Tuning the Host–Guest Interactions in a Phosphine Coordination Polymer through Different Types of post-Synthetic Modification

The porous Phosphine Coordination Material, PCM-10 contains abundant free P­(III) donor sites that can be subjected to a variety of post-synthetic modifications. The diverse P­(III)/P­(V) organic reactivity and coordination chemistry available to aryl phosphines have been exploited to decorate the pores of PCM-10, allowing for an extensive structure–function study.

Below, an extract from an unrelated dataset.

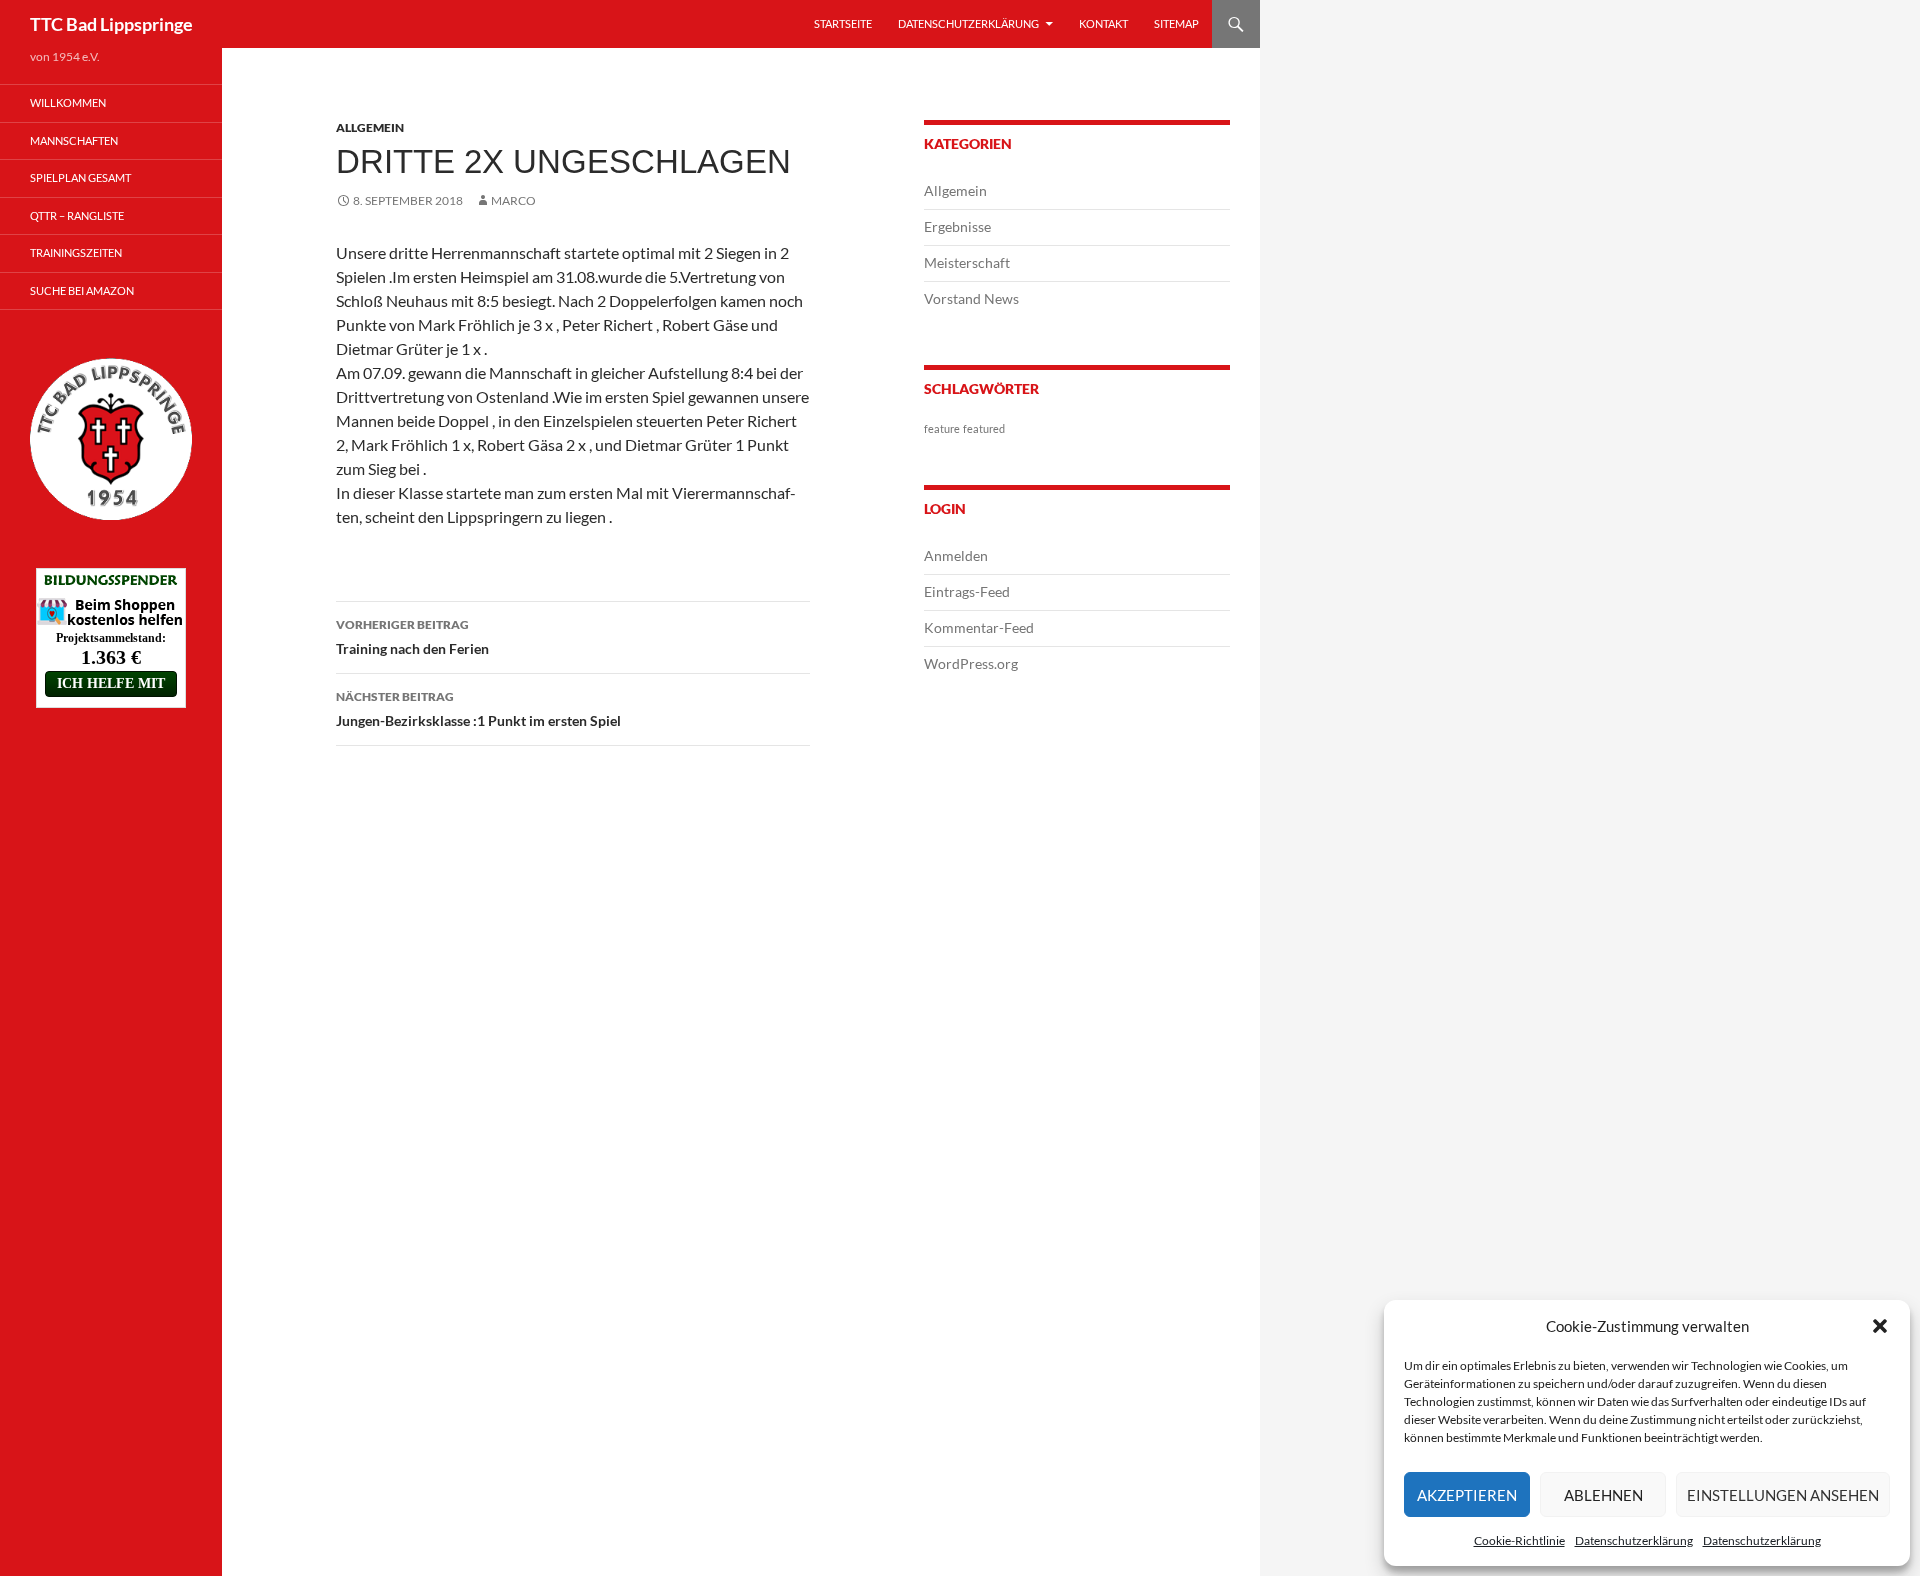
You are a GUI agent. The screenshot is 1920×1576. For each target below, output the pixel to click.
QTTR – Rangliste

Polar PO moieties, charged P+–CH3 phosphonium species with exchangeable coanions (I, F, BF4, and PF6) and P–AuCl groups have been successfully post-synthetically incorporated. These modifications directly affect the strength of the resulting host–guest interactions, as demonstrated by comparative sorption studies of CO2, H2, and other gases in the solid-state. Broad tunability of the enthalpy of CO2 adsorption is observed: incorporation of BF4 ions inside the pores of PCM-10 results in 24% enhancement of the isosteric adsorption enthalpy of CO2 compared to the parent material, while F anions induce a 36% reduction. Meanwhile, AuCl-decorated PCM-10 shows a high H2 sorption capacity of 4.72 wt % at 77 K and 1.0 bar, versus only 0.63 wt % in the unmodified material.